Global quantification of phosphoproteins combining metabolic labeling and gel-based proteomics in B. pumilus.

Differential proteomics targeting the protein abundance is commonly used to follow changes in biological systems. Differences in localization and degree of post-translational modifications of proteins including phosphorylations are of tremendous interest due to the anticipated role in molecular regulatory processes. Because of their particular low abundance in prokaryotes, identification and quantification of protein phosphorylation is traditionally performed by either comparison of spot intensities on two-dimensional gels after differential phosphoprotein staining or gel-free by stable isotope labeling, sequential phosphopeptide enrichment and following LC-MS analysis.

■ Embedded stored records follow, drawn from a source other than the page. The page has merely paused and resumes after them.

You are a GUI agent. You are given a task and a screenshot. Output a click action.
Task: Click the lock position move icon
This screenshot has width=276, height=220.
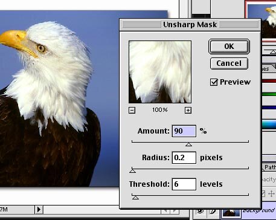point(271,193)
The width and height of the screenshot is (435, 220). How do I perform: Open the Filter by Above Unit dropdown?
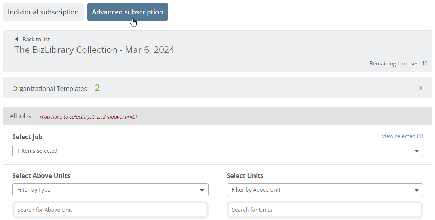point(325,190)
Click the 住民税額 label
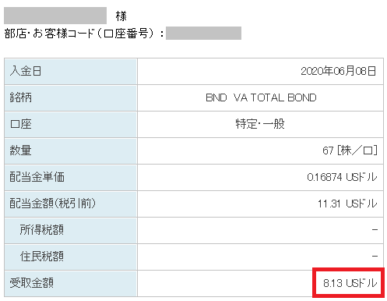Image resolution: width=387 pixels, height=301 pixels. click(x=42, y=257)
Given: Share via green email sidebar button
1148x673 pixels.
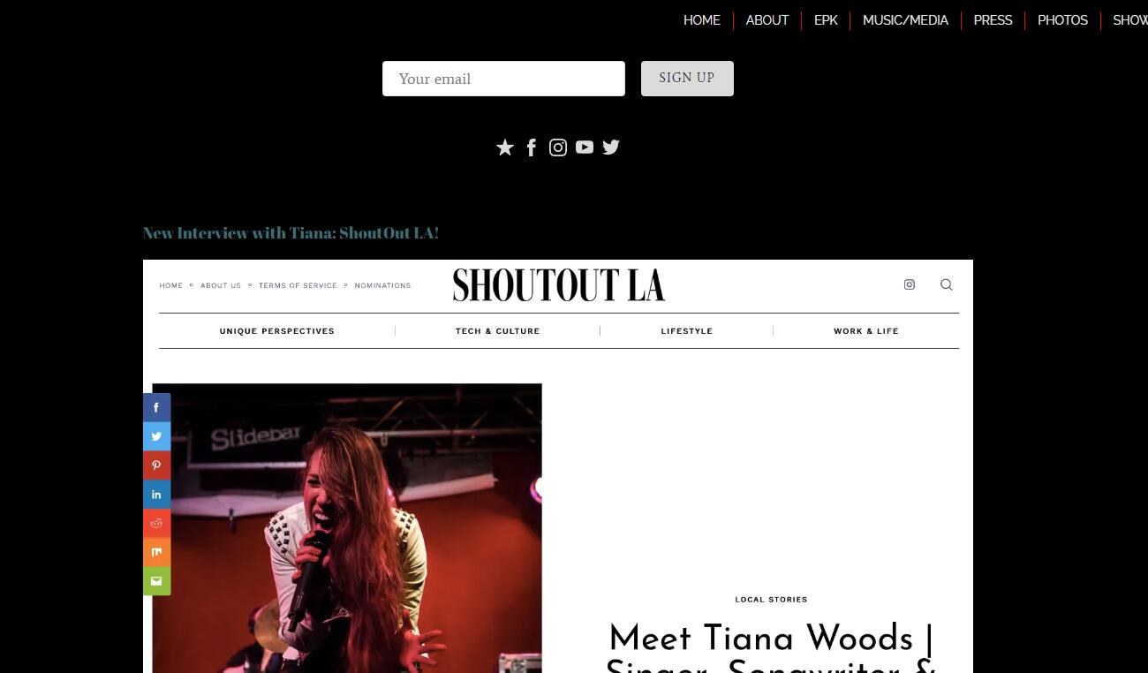Looking at the screenshot, I should pyautogui.click(x=156, y=581).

In the current work, we combined in a proof-of-principle experiment these techniques using N/ N metabolic labeling with succeeding protein separation on 2D gels. The visualization of phosphorylations on protein level by differential staining was followed by protein identification and determination of phosphorylation sites and quantification by LC-MS/MS. This approach should avoid disadvantages of traditional workflows, in particular the limited capability of peptide-based gel-free methods to quantify isoforms of proteins. Comparing control and stress conditions allowed for relative quantification in protein phosphorylation in Bacillus pumilus exposed to hydrogen peroxide. Altogether, we quantified with this method 19 putatively phosphorylated proteins.